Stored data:
^^^^^^^^

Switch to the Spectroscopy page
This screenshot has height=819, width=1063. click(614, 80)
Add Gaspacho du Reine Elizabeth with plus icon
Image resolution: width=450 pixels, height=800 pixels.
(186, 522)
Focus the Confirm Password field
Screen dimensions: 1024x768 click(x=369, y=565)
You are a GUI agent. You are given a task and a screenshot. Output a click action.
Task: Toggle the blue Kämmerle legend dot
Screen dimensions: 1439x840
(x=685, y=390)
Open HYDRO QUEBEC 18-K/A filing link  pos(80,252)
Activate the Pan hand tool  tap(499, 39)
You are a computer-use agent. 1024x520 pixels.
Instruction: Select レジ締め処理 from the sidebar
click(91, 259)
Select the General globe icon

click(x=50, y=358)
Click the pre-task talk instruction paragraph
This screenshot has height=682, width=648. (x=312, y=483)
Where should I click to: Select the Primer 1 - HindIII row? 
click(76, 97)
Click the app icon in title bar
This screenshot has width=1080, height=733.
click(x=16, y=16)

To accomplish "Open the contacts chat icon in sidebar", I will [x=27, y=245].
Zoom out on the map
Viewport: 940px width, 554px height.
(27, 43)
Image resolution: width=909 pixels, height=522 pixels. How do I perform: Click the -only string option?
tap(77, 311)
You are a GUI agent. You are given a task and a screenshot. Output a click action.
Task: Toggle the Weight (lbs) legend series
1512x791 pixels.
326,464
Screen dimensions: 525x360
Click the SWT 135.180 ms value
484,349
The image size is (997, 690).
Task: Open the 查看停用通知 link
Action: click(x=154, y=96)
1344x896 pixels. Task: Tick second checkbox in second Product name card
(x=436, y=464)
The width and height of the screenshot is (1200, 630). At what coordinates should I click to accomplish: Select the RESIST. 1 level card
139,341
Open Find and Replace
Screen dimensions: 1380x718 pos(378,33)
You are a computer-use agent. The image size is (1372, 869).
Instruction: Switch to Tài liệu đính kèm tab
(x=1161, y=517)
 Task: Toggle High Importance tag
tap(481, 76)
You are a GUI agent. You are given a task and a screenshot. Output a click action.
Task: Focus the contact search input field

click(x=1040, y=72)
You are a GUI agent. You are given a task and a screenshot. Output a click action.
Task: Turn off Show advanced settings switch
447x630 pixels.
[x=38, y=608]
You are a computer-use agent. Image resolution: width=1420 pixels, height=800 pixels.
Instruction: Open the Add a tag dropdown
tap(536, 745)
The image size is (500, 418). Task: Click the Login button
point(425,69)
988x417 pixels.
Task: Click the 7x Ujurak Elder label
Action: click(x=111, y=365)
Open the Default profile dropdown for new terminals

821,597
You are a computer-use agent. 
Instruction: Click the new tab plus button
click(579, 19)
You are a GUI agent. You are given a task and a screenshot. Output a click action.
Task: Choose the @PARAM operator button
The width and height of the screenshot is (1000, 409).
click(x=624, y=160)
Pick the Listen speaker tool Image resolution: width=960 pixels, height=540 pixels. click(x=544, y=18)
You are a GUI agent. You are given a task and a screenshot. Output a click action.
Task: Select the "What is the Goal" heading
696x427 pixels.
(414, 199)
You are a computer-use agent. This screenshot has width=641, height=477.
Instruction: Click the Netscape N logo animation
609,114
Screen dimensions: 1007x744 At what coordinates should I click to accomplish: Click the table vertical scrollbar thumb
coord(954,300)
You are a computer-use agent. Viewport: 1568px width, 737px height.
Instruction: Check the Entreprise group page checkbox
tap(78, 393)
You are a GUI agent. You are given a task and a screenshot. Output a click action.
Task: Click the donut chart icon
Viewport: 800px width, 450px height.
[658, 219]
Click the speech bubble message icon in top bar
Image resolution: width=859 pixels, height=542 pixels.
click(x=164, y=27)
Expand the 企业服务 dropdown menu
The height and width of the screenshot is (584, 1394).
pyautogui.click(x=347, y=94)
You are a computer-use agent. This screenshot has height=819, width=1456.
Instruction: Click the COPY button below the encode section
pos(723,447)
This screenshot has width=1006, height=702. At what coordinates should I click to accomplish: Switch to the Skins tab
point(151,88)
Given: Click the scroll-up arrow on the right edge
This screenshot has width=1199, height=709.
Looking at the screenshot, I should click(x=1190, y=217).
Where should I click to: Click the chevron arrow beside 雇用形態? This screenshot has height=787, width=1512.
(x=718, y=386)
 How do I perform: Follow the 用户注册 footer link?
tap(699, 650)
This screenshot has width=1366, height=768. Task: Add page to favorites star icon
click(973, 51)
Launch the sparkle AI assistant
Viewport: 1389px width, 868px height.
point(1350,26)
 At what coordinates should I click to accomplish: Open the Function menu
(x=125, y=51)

^^^^^^^^

* Exercise objective
Output exactly the lines above, from the one holding "Given: Click the" through the end of the data, including the first and last.

* Answer below
Given: Click the scroll-up arrow on the right edge
This screenshot has width=1199, height=709.
Looking at the screenshot, I should click(x=1190, y=217).
Where should I click to: Click the chevron arrow beside 雇用形態? This screenshot has height=787, width=1512.
(x=718, y=386)
 How do I perform: Follow the 用户注册 footer link?
tap(699, 650)
This screenshot has width=1366, height=768. Task: Add page to favorites star icon
click(973, 51)
Launch the sparkle AI assistant
Viewport: 1389px width, 868px height.
point(1350,26)
 At what coordinates should I click to accomplish: Open the Function menu
(x=125, y=51)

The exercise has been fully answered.